Eindruck: Ästhetik, Diplomatie, verborgene Kühle, makellose Manieren, Spiegelung.
Du betrittst den Raum, als würdest du über den Parkettboden gleiten, selbst wenn unter deinen Füßen zerbrochenes Glas liegt. Die Umgebung erkennt dich innerhalb von Sekunden als die angenehmste, sicherste und charmanteste Person in der Gesellschaft. Doch dein charakteristisches Lächeln ist oft nur eine hochwertige Schutzweste. Du beherrschst es meisterhaft, ein Gesicht zu wahren, während es in dir kalt kalkuliert: Wer sind diese Menschen, mögen sie mich, und vor allem, wird es hier Konflikte geben?

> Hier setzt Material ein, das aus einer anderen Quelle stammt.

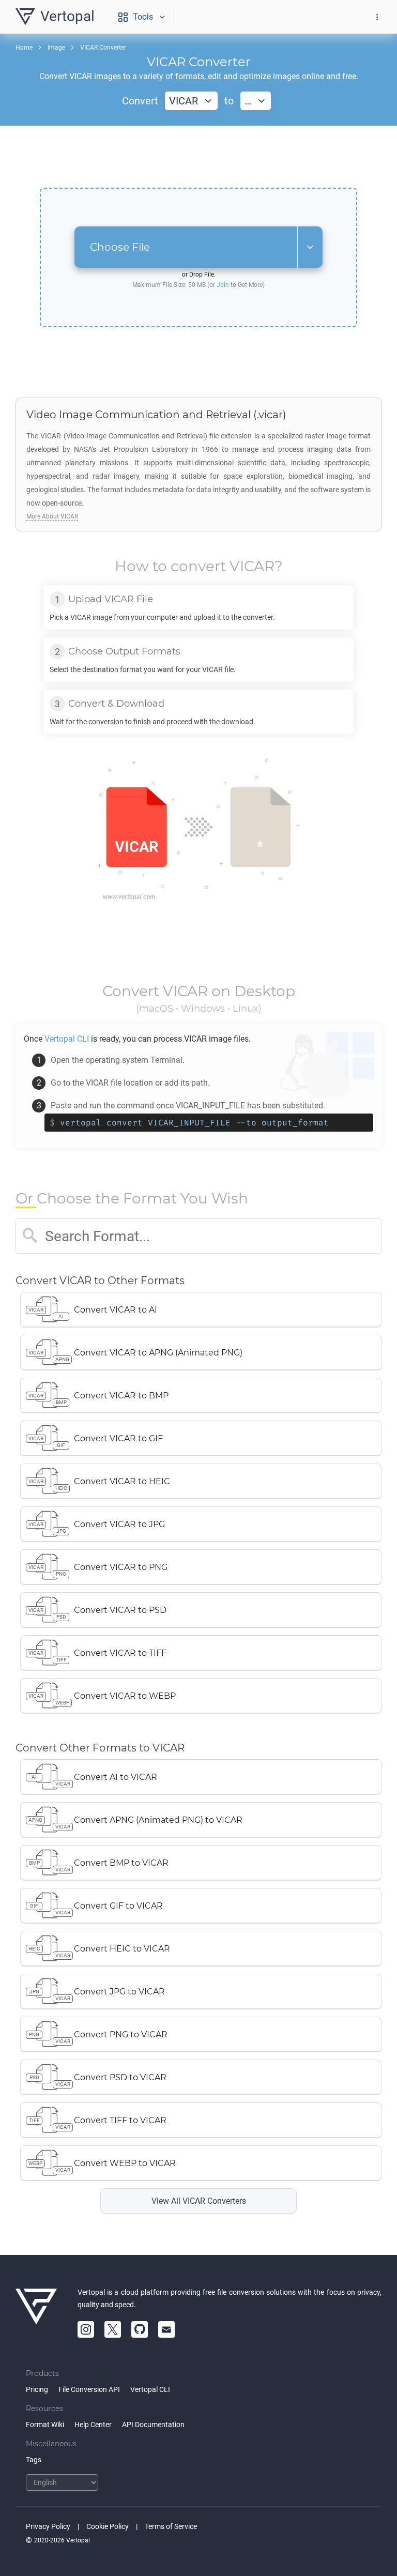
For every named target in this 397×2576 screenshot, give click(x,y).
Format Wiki (45, 2424)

Es ist nicht so sehr herzliche Güte, sondern soziale Anästhesie, die es dir ermöglicht, den Raum zu kontrollieren.
Im Dialog fungierst du als professioneller Spiegel. Deinem Gesprächspartner scheint es, als hätte er eine verwandte Seele getroffen, denn du passt die Intonationen und Gesten kunstvoll seiner Stimmung an. Du unterbrichst nicht, nickst im Takt und stellst bequeme Fragen, wobei du scharfe Kanten vermeidest. Doch wenn die Kommunikation toxisch wird, gehst du nicht in einen offenen Kampf, sondern „schaltest dich aus“, während du weiterhin höflich lächelst, oder du lenkst das Thema auf etwas abstrakt Schönes. Dein Stil, Aufmerksamkeit zu gewinnen, ist nicht Druck, sondern umhüllender Charme.
Vor neuen Aufgaben verfällst du oft in eine Starre. Es tut dir physisch weh, Entscheidungen allein zu treffen, daher ist deine erste Reaktion die Suche nach einem Partner oder Berater. Du kannst Zeit schinden, indem du „für“ und „gegen“ endlos abwägst, nur um keine Verantwortung für einen möglichen Fehler zu übernehmen. Deshalb wirst du oft als unentschlossen angesehen, obwohl du in Wirklichkeit nur nach dem perfekten Gleichgewicht suchst und darauf wartest, dass sich die Situation von selbst oder durch andere Hände löst.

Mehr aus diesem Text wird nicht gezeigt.